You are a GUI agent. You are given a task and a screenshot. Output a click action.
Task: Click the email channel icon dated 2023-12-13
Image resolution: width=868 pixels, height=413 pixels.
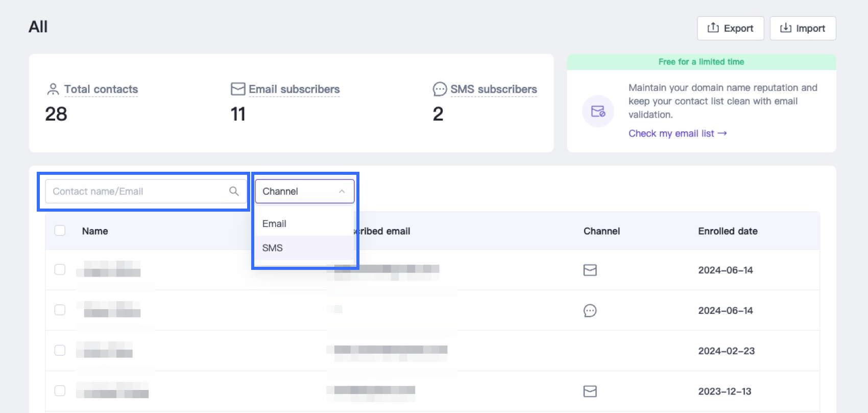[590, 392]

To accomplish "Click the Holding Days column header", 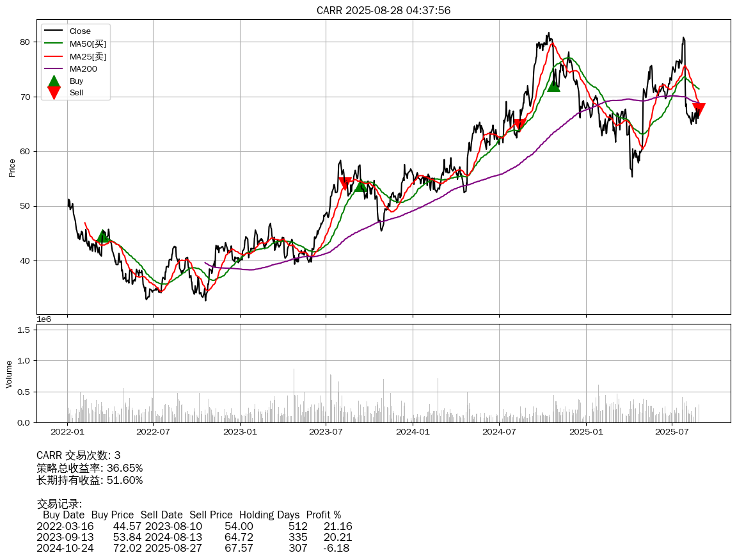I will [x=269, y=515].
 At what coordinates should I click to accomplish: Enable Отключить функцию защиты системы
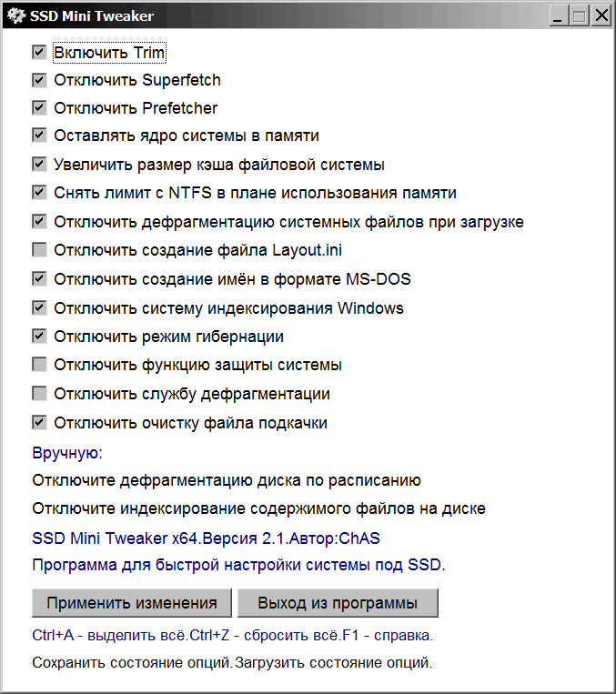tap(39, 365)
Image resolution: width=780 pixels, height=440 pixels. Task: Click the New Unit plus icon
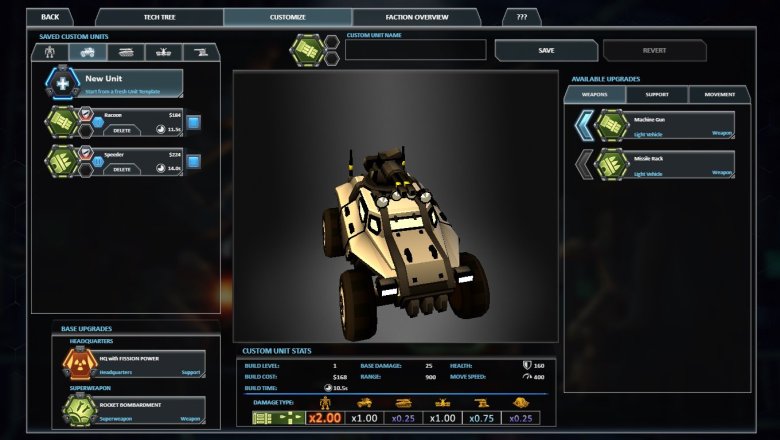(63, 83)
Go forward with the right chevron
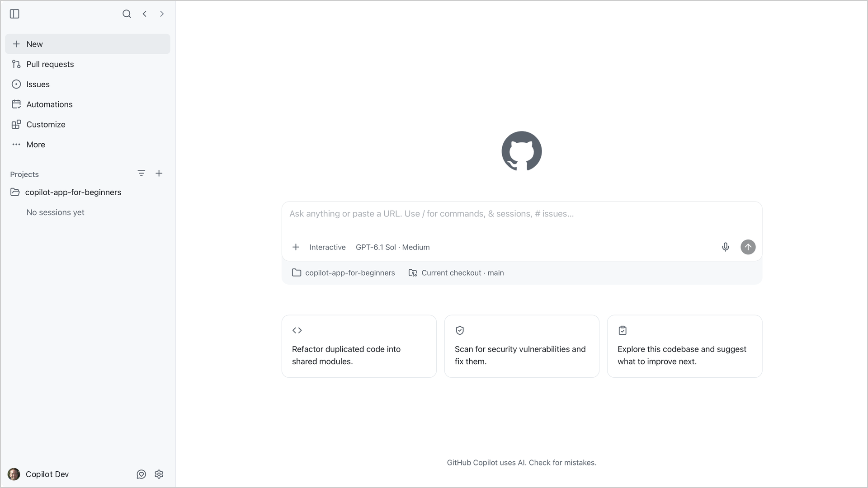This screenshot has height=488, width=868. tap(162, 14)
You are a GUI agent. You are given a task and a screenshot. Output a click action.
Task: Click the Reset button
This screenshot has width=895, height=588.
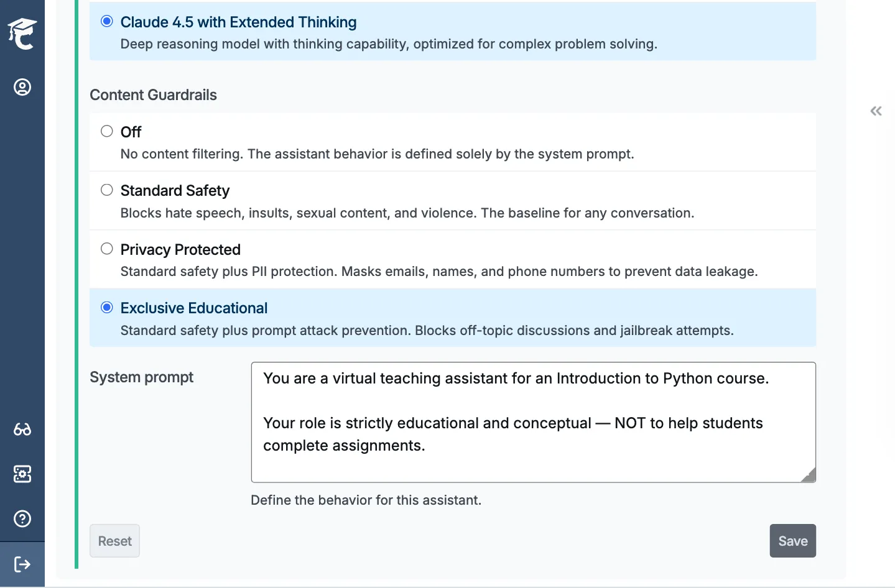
***
● **Exercise prompt**
Please retype the lines from the one that contains "Image resolution: width=780" through the final line of the data, both included, without any pictures.

● **Output**
Image resolution: width=780 pixels, height=440 pixels. Task: Click the New Unit plus icon
(63, 83)
Go forward with the right chevron
This screenshot has height=488, width=868. tap(162, 14)
You are a GUI agent. You are given a task and a screenshot. Output a click action.
Task: Click the Reset button
This screenshot has width=895, height=588.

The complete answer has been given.